I suppose this counts as cultural appropriation, and is therefore evil. But if she sang it in Japanese, that would be cultural appropriation too. In fact, how can you avoid the conclusion that learning any foreign language at all is cultural appropriation? Hey you, liberal, trying to be multicultural by learning Spanish! Who gave you permission to plunder somebody else’s language?

Happy Independence Day!

For some reason I’m in the mood for some jingoistic, flag-waving music today. I bet you didn’t even know “The Stars and Stripes Forever” had lyrics. Well, here they are, courtesy of some Barber Shoppers.

Memorial Day

When it comes to Memorial Day, I always seem to perambulate back to “The Mansions of the Lord,” because it just gets me right here. This version includes a lot of Ronald Reagan, so if you don’t care for that, there are other blogs in the web.
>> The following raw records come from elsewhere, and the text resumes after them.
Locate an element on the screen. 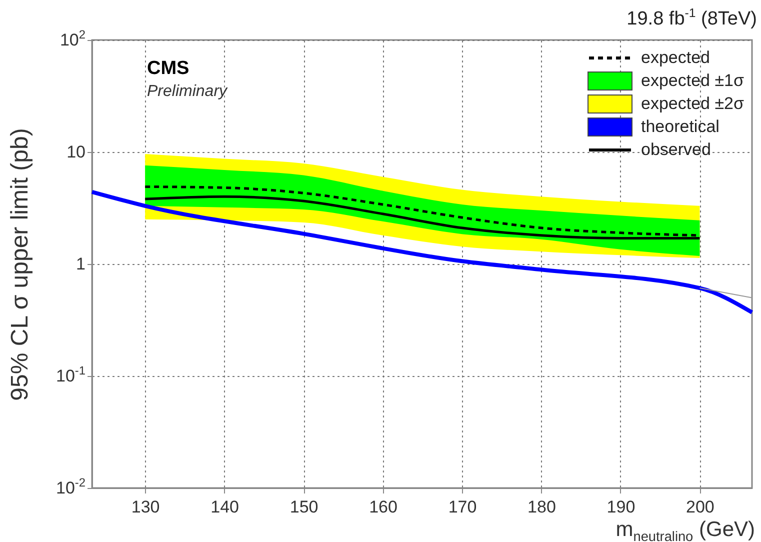 This screenshot has width=761, height=542. x-axis-title: m$_{neutralino}$ (GeV) is located at coordinates (686, 530).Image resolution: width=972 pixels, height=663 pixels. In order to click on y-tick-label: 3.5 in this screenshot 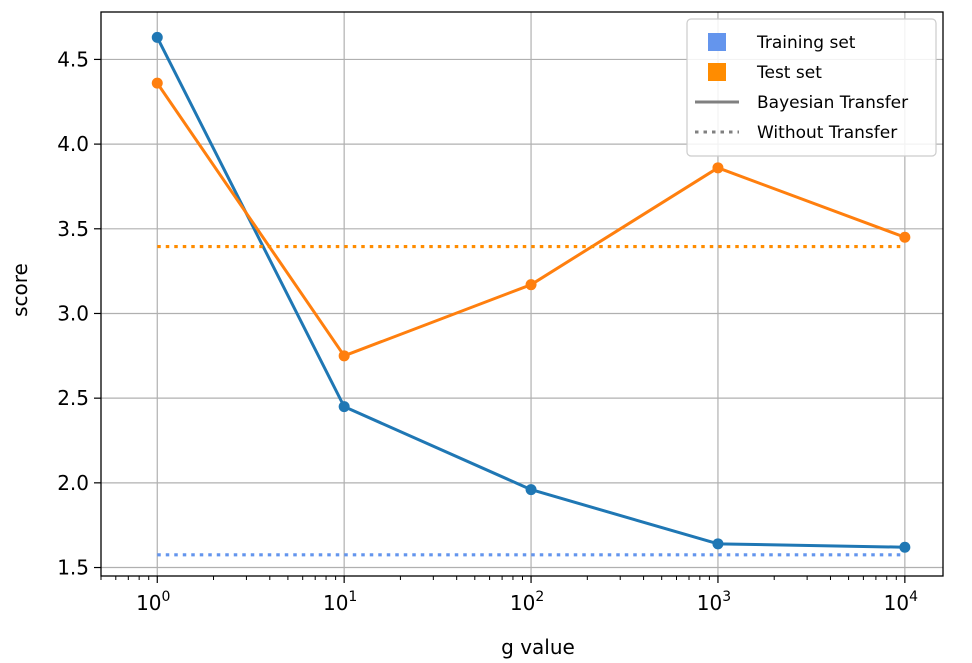, I will do `click(73, 229)`.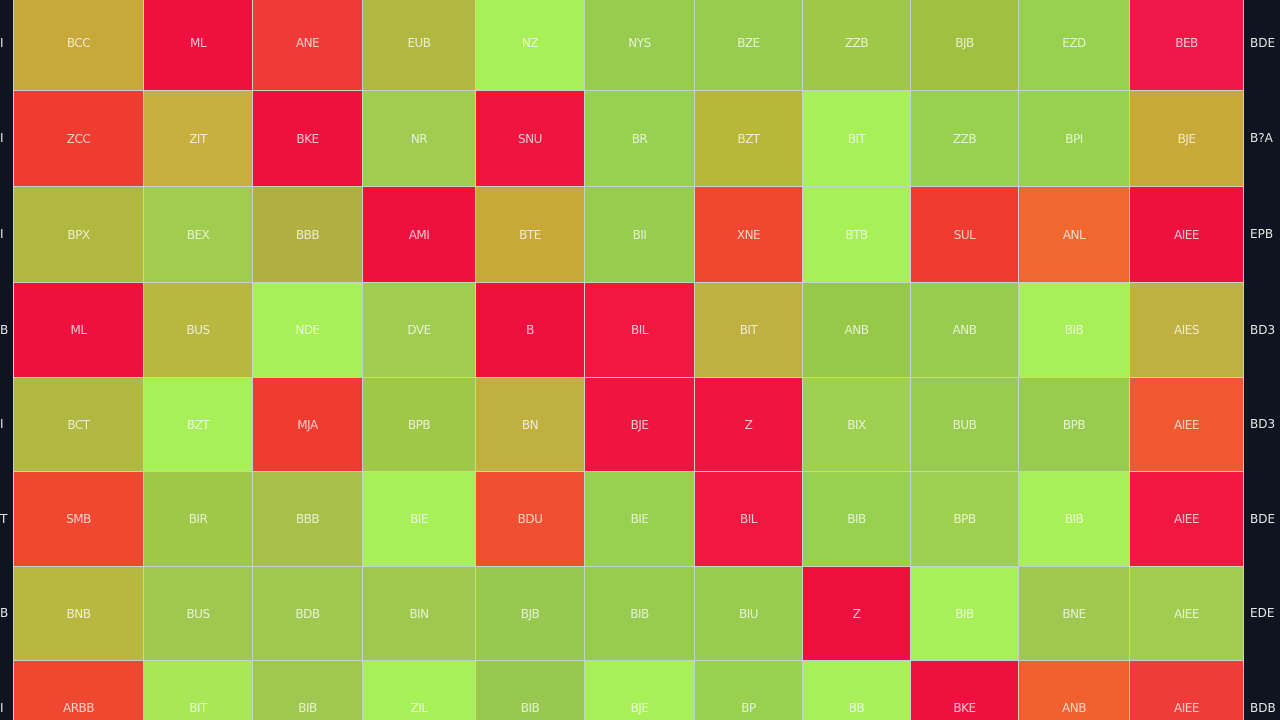 The image size is (1280, 720). Describe the element at coordinates (308, 46) in the screenshot. I see `cell: ANE` at that location.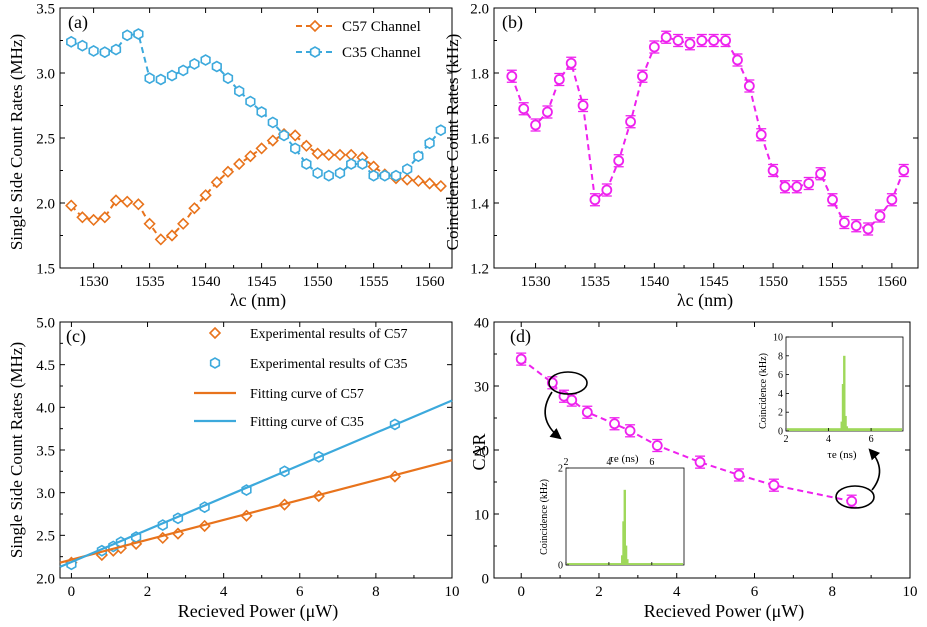  What do you see at coordinates (544, 517) in the screenshot?
I see `inset-bottom-ylabel: Coincidence (kHz)` at bounding box center [544, 517].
Have a good day.

I want to post a photo from Saturday at Fort Snelling, but that will have to wait because the picture file is taking forever to appear in Dropbox.

I just finished a big translation job, and I have another smaller one I need to get at today. And that’s good. Because I’m a hard-working man with a vibrant life, not a fat old bachelor with odd hobbies, as I might appear to some.

To all survivors of fallen heroes, may the Lord be with you, today and every day.

Copyediting Stereophile Magazine

Vintage editor Richard Lehnert tells something of his story in this three page web article on his years at Stereophile magazine. (via Prufrock News)

Larry would hand me endless accordion-pleated foldings of copy, printed in some knockoff of Palatino by a clacking daisy-wheel printer on a single endless roll of paper. I would take them home, mark them up in red pencil, and then, if delivering them after or before office hours, drive in my ’66 VW bug from my abuelita hovel on Alicia Street, in the Barrio, to Early Street, and leave them in the Stereophile mailbox—until one day four long articles bleeding red with my crabbed edits vanished from that mailbox, no doubt seized by an irate postperson, and I had to do them over from scratch.